Monkez Adi منقذ عدي

Personal information
- Full name: Monkez Mohammed Jihad Adi
- Date of birth: 22 January 1997 (age 29)
- Place of birth: Doha, Qatar
- Position: Right back

Youth career
- Aspire Academy
- 1998–2016: Al-Gharafa

Senior career*
- Years: Team / Apps / (Gls)
- 2016–2021: Al-Gharafa / 23 / (0)
- 2016–2017: → Eupen (loan) / 0 / (0)
- 2020–2021: → Umm Salal (loan) / 1 / (0)
- 2021–2024: Mesaimeer / 37 / (1)
- 2024–2026: Muaither / 24 / (1)

International career
- Qatar U20

= Monkez Adi =

Qatari footballer (born 1997)

Monkez Adi (Arabic:منقذ عدي) (born 22 January 1997) is a Qatari footballer.

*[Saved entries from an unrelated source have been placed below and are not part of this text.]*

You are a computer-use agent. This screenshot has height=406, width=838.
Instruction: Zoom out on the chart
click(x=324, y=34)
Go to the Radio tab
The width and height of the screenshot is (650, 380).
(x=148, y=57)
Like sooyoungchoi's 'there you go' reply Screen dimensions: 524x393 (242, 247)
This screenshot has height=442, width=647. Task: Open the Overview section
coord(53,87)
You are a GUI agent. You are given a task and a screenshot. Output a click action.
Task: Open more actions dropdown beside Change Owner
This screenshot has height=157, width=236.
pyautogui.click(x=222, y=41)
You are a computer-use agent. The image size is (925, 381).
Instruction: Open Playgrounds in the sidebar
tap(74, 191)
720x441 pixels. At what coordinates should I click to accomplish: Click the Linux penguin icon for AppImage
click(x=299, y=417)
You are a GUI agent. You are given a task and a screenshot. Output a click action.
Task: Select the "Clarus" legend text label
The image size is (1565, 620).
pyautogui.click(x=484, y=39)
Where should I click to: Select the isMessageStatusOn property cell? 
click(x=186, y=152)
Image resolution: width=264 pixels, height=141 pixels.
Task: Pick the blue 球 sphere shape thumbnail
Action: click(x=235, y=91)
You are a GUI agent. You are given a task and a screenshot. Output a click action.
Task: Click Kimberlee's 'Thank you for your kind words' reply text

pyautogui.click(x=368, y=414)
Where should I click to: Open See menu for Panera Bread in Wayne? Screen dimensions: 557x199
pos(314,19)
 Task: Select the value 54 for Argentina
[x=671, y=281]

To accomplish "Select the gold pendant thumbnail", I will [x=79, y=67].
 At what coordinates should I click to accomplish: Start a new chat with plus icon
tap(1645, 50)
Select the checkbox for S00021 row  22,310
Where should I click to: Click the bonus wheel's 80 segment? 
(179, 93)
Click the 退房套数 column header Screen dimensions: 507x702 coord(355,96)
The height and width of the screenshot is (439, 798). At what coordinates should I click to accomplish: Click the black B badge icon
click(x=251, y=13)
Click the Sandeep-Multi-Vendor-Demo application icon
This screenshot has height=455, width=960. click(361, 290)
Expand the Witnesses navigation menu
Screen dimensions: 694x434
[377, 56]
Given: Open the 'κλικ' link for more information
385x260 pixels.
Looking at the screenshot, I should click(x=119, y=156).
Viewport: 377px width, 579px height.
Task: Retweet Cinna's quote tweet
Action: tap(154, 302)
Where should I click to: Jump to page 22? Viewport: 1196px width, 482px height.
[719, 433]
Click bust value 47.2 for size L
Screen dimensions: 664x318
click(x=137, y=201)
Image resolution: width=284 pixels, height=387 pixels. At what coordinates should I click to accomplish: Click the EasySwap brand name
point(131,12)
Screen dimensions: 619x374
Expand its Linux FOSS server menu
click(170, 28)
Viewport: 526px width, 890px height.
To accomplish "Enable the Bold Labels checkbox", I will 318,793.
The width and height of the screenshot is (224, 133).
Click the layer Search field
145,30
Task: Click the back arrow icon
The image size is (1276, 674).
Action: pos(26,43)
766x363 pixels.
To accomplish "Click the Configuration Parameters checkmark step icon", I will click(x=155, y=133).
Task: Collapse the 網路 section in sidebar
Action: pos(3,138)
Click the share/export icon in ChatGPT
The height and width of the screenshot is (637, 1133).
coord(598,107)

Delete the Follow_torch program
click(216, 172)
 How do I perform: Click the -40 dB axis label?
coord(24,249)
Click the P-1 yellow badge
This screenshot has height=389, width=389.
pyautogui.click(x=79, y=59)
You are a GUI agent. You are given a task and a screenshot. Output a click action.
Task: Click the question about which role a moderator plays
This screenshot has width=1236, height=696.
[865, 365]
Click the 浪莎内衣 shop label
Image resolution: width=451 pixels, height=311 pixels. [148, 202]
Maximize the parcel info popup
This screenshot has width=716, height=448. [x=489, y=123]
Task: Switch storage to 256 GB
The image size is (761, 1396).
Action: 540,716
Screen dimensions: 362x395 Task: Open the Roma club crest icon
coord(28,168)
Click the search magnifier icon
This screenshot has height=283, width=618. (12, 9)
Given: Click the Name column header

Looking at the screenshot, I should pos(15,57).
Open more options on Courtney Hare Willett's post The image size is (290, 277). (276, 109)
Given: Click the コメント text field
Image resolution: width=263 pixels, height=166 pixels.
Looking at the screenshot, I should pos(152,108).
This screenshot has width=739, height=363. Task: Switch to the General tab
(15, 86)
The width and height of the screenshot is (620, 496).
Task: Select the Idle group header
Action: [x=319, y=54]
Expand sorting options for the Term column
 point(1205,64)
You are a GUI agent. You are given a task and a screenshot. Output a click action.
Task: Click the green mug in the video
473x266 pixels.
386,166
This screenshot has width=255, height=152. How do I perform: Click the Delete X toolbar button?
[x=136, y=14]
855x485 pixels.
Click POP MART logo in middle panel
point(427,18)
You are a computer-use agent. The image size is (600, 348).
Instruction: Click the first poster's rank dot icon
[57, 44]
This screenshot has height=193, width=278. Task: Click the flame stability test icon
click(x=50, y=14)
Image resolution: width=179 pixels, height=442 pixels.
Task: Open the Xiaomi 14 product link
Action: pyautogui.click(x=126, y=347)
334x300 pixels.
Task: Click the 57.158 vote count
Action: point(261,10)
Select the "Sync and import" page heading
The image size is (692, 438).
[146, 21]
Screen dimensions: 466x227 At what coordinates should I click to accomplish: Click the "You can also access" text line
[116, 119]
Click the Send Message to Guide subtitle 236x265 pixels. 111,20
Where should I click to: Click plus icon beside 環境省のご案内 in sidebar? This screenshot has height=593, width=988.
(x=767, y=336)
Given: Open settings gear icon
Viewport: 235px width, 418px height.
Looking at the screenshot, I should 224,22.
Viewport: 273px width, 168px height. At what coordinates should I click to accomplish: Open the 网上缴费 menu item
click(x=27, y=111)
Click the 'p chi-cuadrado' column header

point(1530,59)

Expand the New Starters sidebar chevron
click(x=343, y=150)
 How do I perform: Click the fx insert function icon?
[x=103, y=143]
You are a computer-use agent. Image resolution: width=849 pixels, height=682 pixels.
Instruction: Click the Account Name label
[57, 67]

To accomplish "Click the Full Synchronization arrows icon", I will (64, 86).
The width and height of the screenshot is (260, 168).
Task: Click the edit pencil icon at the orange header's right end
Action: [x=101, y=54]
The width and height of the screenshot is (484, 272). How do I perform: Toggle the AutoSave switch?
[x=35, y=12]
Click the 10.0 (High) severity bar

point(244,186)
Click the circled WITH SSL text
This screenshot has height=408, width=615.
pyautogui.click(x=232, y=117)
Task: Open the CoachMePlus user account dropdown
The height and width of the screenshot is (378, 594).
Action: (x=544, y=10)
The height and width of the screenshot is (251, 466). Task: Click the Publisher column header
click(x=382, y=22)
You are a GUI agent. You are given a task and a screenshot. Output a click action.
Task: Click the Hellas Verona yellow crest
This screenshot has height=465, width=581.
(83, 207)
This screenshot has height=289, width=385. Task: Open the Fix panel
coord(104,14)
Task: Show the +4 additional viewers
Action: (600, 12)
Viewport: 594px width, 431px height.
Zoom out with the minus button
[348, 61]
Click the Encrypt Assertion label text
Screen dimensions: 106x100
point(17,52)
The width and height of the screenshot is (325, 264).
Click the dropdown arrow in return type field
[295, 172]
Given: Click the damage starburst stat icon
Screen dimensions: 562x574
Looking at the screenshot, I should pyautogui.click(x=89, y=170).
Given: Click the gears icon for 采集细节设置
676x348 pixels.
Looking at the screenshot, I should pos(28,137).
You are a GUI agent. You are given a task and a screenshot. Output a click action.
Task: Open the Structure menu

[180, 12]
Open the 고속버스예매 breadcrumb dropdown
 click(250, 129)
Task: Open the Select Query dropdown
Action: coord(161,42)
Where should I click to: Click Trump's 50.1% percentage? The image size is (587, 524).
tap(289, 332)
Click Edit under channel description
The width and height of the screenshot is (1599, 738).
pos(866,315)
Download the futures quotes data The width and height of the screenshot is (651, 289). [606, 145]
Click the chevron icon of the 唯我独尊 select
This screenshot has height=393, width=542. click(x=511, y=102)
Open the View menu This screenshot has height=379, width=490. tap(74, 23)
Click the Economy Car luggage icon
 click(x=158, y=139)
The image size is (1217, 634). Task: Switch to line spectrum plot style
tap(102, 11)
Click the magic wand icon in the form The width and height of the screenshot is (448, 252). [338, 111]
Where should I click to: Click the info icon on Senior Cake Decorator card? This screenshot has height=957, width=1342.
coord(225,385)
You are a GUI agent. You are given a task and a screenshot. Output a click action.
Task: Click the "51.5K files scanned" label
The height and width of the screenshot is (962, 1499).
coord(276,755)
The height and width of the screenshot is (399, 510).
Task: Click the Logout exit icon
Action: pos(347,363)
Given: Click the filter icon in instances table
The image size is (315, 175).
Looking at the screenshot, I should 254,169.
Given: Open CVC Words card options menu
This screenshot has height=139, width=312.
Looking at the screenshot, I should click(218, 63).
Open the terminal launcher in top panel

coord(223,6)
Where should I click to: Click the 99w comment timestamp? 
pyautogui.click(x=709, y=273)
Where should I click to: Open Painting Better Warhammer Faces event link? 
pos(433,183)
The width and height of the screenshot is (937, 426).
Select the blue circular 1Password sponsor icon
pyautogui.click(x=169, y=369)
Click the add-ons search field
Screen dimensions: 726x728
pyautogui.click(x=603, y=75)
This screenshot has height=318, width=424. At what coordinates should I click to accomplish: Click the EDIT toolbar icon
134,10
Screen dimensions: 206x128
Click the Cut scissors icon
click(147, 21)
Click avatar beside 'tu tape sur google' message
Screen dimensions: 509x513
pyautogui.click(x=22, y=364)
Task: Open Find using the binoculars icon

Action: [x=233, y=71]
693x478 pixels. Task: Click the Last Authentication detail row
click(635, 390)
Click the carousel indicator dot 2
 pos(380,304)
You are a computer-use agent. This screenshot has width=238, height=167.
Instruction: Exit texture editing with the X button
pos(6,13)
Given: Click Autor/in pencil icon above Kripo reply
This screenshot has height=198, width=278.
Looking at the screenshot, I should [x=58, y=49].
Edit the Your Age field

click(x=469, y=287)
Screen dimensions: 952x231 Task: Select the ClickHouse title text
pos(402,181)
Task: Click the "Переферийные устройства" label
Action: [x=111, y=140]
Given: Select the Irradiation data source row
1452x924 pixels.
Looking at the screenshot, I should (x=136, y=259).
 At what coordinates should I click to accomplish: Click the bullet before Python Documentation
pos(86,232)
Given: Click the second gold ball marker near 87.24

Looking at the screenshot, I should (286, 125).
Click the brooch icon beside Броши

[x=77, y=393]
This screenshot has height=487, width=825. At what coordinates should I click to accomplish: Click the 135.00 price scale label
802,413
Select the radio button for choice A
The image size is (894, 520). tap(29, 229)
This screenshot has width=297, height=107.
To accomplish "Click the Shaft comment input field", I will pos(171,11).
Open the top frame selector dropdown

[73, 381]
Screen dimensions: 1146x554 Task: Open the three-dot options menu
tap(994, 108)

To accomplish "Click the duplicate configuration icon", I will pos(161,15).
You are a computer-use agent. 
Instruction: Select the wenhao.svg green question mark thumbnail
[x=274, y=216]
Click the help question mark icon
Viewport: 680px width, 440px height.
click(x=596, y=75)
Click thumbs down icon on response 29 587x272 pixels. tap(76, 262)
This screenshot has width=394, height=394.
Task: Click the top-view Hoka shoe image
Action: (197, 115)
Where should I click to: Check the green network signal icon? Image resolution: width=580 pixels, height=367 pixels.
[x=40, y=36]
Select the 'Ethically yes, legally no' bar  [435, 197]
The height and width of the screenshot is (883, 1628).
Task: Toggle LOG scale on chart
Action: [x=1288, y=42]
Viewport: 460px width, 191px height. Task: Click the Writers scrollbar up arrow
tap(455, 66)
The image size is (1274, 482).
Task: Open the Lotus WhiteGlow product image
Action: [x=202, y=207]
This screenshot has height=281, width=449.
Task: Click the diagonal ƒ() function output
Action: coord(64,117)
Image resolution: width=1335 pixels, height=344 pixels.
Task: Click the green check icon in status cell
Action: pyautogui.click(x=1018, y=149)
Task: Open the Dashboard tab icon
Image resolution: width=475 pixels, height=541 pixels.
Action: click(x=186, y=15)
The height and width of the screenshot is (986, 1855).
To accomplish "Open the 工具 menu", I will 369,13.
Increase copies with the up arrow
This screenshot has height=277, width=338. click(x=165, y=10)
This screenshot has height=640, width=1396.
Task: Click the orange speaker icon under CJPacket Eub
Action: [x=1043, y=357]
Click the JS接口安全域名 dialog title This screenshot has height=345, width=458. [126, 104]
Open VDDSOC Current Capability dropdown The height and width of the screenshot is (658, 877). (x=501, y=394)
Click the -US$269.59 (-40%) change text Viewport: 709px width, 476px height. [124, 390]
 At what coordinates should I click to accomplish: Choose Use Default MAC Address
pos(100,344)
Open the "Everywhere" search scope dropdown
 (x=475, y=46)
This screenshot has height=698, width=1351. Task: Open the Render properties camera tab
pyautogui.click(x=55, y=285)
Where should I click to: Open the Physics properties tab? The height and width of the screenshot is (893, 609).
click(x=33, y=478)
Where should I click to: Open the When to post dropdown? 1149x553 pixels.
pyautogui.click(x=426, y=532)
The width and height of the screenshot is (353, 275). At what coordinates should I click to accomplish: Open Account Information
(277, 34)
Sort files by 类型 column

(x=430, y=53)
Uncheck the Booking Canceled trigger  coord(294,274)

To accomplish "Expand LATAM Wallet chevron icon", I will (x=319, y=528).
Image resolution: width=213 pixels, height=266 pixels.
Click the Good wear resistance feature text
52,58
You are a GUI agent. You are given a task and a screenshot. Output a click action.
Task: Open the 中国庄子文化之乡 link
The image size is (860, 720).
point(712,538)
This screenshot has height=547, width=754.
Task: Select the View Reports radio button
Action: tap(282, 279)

He currently plays as a right back. He has also played for the Qatar U-20 team.

==Career==
===Youth career===
Monkez Adi started his career at Al-Gharafa and is a product of the Aspire Academy's youth system.

===Eupen===
On 8 July 2016, left Al-Gharafa and signed with Eupen on loan of the season.

===Al-Gharafa===
In 2017/2018 Season back To Al-Gharafa . On 15 July 2017, Monkez Adi made his professional debut for Al-Gharafa against Al-Ahli in the Pro League .

==Personal life==
Monkez Adi was born in the Qatari capital, Doha, to Syrian parents from the city of Hama.